9.       Even having to ask that betrays a disturbing inability to see “research, discovery, diplomacy, art, music, sacrifice, compassion, feelings of love, or affectionate and caring relationships” for the amazing, magnificent, life-affirming, world-altering fonts of meaning that they are.  In what way do they “come to naught”?  All of these things are the defining means by which humans improve our collective lot and contribute to the continued flourishing of our species.  All of these are the places where people find the joy and satisfaction and promise and truth that allow someone to look back on their prior days and pronounce that that was a life well lived.  Is it any more “for naught” to imagine that we were all toiling for the “glory” of an omnipotent being that couldn’t be arsed to achieve any of those things with its own supposedly boundless power?

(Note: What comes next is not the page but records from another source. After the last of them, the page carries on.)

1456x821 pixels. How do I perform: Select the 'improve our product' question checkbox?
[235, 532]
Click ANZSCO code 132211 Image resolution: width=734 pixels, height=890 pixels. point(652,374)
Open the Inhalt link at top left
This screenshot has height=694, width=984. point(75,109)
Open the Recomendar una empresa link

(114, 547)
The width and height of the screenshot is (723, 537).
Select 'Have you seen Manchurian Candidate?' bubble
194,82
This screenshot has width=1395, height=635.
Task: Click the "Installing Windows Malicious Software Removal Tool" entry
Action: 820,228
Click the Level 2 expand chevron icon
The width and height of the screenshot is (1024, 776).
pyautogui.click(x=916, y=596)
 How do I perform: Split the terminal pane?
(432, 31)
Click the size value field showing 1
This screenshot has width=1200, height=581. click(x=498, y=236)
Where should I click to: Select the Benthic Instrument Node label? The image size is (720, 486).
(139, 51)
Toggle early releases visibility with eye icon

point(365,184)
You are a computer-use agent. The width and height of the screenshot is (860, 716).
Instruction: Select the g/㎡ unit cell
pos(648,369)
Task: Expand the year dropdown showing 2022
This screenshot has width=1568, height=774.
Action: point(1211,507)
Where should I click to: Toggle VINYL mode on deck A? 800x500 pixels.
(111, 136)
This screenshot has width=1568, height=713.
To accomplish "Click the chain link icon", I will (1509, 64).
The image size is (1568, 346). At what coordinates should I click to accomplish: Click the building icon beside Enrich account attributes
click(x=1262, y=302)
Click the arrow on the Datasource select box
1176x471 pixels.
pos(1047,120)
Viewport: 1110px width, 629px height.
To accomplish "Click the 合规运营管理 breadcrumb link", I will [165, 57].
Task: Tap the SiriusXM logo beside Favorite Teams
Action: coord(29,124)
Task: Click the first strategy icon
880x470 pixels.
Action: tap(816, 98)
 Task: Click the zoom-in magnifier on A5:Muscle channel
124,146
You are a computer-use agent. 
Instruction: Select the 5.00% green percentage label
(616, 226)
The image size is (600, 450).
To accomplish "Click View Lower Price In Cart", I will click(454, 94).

10.   Death is the end of life by definition.  We persist after the loss of our brain functions as the memories of those who knew us and the ways in which the world is different for our having lived.  Our immediate existence is temporary, but by leaving the world better than we found it, we attain a sublime immortality.
You think BornAgain_Believer will figure out how far beyond hir insulting strawmen the atheist worldview extends?
I’m not holding my breath.
But my parents might learn a thing or two.